Сравнение 3х связанных групп разной численности, какой критерий применить? Опции

[Capre_diem]

Доброго времени суток, уважаемые коллеги!
Самостоятельно разобраться не получилось, хочется обратиться за компетентной помощью.

Есть 13 пациентов, у которых до лечения препаратом, спустя 2 недели и спустя 6 недель брали кровь на иммунный статус. Нужно сопоставить значения лабораторных данных на 3х этапах исследования (в динамике). К сожалению, на 3ем этапе исследования данных меньше, чем на 2м и 1м(не у всех пациентов кровь брали трижды).
Критерии Шапиро-Уилка и Колмогорова-Смирнова показали, что распределения ненормальны, плюс выборка маленькая - всего 13, поэтому начала с непараметрики.
Использовала непараметрический метод Фридмена, который не выявил стастистически значимых различий ни в 1 из случаев. Видимо, это отчасти связано с неравной численностью групп и выпали те пациенты, у которых кровь брали дважды?

А вот попарные сравнения с помощью критерия Вилкоксона выявили значимые различия. Но можно ли сразу переходить к попарным сравнениям между 3 группами результатов?


Как правильно подойти к расчетам? Какие критерии правильнее применить?

[nokh]

Можно было бы, конечно, провести дисперсионный анализ для повторных измерений и показать на какой срок наблюдения имеются различия, при этом включить тех больных у которых есть все данные. Но можно пойти другим путеи, показать у скольких больных по определенным показателям наблюдались нарушения, т.е. показатели были вне нормы. После лечения показать снижение числа таких больных. Т.о. эффектом лечения будет снижение числа больних с определенными сдвигами в иммунограммах.
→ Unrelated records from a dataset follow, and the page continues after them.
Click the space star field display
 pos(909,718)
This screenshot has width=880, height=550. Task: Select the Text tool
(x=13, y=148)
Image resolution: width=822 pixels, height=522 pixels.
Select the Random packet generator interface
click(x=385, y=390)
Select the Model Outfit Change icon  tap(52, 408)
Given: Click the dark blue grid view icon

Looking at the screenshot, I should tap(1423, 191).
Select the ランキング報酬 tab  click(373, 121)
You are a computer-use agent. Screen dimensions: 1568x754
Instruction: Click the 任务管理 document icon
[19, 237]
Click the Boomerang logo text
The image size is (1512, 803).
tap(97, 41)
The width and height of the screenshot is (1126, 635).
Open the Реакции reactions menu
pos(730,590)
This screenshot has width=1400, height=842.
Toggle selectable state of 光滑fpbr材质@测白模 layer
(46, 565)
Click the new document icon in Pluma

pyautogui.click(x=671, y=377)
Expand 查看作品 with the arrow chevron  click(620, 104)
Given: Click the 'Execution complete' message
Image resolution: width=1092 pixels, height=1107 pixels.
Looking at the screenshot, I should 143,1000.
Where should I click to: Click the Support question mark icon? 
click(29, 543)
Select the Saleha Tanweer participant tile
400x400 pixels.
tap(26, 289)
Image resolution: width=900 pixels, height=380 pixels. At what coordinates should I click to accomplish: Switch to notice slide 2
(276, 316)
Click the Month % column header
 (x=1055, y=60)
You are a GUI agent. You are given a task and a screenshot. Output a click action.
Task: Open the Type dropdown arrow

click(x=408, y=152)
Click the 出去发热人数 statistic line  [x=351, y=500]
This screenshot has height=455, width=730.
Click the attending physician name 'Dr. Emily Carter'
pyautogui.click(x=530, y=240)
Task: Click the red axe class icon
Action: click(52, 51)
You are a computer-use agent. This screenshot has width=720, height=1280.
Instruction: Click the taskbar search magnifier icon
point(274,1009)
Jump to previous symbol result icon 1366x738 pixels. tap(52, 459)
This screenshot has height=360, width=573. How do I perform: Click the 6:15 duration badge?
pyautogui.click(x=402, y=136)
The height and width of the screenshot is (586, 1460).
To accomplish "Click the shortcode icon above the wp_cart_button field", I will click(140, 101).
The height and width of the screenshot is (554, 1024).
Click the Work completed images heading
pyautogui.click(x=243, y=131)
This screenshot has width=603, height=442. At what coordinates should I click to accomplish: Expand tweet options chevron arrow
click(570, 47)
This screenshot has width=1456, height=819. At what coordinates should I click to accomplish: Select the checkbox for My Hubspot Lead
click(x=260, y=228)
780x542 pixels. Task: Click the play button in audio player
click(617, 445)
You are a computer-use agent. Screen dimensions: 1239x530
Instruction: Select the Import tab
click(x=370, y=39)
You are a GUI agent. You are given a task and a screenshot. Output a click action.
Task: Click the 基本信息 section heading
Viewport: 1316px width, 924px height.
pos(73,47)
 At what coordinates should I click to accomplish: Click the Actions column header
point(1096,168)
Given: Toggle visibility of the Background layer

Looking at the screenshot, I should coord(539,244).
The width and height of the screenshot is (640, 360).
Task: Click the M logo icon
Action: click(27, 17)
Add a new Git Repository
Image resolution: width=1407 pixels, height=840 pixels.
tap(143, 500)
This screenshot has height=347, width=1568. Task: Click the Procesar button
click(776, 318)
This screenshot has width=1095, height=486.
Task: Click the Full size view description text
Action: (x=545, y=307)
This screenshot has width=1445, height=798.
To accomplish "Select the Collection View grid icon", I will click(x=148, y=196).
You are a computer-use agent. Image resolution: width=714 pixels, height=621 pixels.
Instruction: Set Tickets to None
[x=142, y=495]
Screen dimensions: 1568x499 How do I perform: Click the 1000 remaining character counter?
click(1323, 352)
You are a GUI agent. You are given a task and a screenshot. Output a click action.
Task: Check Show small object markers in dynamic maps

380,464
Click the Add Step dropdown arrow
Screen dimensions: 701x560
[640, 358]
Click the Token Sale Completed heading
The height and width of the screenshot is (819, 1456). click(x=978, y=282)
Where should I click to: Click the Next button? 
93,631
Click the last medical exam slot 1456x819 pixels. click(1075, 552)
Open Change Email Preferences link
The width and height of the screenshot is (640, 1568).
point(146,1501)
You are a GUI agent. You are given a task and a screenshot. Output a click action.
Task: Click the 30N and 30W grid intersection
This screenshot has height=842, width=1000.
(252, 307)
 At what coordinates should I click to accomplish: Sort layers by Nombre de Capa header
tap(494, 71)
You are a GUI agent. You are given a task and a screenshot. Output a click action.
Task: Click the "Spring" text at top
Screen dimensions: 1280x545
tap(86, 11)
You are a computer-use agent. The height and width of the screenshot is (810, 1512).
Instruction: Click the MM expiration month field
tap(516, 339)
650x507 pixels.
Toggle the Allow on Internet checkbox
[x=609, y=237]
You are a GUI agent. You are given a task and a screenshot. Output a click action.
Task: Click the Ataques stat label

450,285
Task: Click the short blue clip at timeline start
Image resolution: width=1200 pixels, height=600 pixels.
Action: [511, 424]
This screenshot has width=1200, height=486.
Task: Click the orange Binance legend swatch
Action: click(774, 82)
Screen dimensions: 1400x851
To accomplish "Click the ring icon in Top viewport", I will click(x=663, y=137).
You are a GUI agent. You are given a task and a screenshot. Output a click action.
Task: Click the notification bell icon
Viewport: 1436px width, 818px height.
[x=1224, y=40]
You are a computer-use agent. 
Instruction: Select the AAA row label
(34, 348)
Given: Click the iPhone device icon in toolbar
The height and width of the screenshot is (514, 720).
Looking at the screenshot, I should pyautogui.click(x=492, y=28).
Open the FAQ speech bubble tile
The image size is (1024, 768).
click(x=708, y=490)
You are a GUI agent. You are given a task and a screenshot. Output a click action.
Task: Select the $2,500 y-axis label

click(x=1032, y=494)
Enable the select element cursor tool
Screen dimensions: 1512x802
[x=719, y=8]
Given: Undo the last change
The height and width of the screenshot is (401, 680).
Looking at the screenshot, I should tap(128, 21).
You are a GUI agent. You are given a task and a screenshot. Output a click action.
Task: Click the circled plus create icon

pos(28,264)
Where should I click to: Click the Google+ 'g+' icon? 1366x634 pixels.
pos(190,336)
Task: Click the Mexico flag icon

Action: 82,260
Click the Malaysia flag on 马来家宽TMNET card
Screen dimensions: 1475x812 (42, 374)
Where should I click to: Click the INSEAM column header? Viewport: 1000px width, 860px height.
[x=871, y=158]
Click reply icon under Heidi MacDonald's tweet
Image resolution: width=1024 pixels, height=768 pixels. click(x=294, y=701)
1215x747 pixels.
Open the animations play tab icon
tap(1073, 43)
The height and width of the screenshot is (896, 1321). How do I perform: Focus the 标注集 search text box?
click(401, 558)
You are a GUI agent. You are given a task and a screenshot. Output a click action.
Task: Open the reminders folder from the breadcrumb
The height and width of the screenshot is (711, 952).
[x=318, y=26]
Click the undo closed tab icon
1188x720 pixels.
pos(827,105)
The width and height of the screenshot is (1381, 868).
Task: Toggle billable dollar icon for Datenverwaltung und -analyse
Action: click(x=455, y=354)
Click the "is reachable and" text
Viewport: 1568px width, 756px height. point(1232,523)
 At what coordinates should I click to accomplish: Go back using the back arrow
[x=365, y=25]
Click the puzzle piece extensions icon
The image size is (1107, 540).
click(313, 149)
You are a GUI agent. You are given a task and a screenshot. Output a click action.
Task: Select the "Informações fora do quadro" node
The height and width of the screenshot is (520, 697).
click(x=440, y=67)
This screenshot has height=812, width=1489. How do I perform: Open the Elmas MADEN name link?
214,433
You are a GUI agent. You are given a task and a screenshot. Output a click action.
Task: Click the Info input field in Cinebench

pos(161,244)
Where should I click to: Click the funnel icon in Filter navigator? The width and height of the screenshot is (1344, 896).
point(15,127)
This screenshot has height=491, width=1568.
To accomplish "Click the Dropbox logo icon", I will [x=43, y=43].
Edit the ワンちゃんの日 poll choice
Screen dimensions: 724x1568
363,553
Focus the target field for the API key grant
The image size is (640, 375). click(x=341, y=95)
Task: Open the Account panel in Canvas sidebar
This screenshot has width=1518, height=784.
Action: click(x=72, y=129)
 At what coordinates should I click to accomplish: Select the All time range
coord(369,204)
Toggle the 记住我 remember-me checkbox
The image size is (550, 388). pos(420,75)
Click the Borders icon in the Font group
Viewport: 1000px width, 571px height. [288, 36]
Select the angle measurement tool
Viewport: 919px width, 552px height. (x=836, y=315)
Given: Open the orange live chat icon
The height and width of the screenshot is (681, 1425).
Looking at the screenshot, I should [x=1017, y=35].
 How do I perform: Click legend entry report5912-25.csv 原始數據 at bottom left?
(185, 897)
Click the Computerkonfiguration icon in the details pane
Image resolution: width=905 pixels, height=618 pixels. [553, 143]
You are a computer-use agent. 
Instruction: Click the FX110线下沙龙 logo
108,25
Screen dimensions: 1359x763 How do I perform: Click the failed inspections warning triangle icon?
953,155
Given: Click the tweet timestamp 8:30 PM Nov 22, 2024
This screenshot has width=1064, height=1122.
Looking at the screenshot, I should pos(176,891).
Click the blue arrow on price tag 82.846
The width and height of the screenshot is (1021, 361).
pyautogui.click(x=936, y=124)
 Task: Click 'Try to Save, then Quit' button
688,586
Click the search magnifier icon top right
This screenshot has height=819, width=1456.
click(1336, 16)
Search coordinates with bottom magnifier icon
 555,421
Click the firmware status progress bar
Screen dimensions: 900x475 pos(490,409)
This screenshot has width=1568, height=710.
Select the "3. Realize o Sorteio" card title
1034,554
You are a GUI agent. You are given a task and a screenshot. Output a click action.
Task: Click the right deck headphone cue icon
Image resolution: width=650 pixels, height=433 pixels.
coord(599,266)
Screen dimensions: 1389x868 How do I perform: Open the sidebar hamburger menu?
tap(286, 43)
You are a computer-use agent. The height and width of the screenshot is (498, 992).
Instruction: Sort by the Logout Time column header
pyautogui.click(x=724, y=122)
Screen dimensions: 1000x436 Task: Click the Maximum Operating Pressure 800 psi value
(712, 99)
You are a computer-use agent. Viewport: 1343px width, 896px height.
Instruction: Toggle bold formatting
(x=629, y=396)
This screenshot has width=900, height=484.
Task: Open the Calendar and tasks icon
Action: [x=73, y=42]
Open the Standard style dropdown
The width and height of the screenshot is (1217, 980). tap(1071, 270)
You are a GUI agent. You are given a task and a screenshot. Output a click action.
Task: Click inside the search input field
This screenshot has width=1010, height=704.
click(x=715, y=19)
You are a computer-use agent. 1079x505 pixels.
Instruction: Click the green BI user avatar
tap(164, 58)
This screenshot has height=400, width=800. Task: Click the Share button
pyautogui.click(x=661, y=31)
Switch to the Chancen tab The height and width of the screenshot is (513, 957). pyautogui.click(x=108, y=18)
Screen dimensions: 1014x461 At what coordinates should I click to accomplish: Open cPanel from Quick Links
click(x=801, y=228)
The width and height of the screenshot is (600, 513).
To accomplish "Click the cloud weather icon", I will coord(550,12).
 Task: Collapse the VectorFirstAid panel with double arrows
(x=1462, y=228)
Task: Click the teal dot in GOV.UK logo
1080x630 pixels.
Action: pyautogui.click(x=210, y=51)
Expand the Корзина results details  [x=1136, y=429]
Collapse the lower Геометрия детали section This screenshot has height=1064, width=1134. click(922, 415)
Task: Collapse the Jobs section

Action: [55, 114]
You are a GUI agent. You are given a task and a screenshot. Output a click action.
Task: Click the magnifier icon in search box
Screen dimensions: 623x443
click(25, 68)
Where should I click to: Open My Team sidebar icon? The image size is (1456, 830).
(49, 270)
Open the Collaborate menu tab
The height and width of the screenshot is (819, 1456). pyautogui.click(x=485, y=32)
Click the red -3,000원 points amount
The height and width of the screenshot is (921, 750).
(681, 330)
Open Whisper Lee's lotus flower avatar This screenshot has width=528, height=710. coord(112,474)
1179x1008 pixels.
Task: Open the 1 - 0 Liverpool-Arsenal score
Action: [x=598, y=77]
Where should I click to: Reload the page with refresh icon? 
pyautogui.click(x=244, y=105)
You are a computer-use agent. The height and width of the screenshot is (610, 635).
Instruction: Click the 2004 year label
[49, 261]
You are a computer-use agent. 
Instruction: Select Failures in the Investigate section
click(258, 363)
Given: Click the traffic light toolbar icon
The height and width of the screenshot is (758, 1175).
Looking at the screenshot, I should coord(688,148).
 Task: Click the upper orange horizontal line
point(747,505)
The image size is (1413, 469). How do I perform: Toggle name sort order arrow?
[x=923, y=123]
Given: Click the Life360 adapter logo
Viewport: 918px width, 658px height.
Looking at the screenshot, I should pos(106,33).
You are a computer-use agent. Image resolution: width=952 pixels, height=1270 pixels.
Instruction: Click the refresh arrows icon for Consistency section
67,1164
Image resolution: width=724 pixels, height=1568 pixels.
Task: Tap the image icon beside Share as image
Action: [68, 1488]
Меня учили, что если откинуть 5% данных и в результате дисперсионный комплекс станет равномерным или пропорциональным - это будет оправданная (точностью) жертва. И я недавно советовал так же. Но классический дисперсионный анализ сменили общие линейные модели (GLM) - в результате стали хорошо обрабатываться неравномерные комплексы. Сейчас GLM активно вытесняются современными техниками для обработки несбалансированных и неполных комплексов (Maximum Likelihood, Restricted Maximum Likelihood). Поэтому жертвы более неоправданы. Скачал 2 книги по теме, читаю урывками, но посоветовать пока ничего не могу. Все остальные варианты анализа - упрощения. Рекомендуемая вами схема тоже не самая простая - данные-то зависимые. Поэтому придется оставлять только пациентов с полными данными и применять те тесты симметрии, которые недавно здесь подробно обсужались в теме по МакНемару. Но тогда наблюдений будет совсем мало - ничего не найдем. Если никого не убирать - придется дробить эксперимент на 2 части и обсчитывать по МакНемару. Тогда уж лучше эти 2 части обсчитать критерием Уилкоксона для разностей пар (к тому же он уже дал какие-то результаты) или парным критерием Стьюдента после преобразования всего массива по Боксу-Коксу.
> Capre-diem. Можете обсчитать отдельно варианты "до-спустя 2 недели" и "спустя 2 недели - спустя 6 недель", но учтите, что мощность анализа снизится и что существуют техники, которые позволяют обработать ваши данные целиком. Цена за "плохие" данные - необходимость осваивать техники высшего пилотажа в прикладной статистике или использовать не вполне корректные подходы.

Сообщение отредактировал nokh - 21.12.2008 - 23:16

[плав]

На самом деле лучше выбирать трансформацию исходя из знаний предметной области - т.е. большинство иммунологических данных имеют логнормальное распределение, стоит прологарифмировать данные, а затем использовать дисперсионный анализ с повторными измерениями, как описано выше.
По поводу пропущенных данных, либо действительно MI (multiple imputation), либо заменить значения на средние, медианы и проверить результат. Либо все считать только на 13 пациентах с полным набором данных.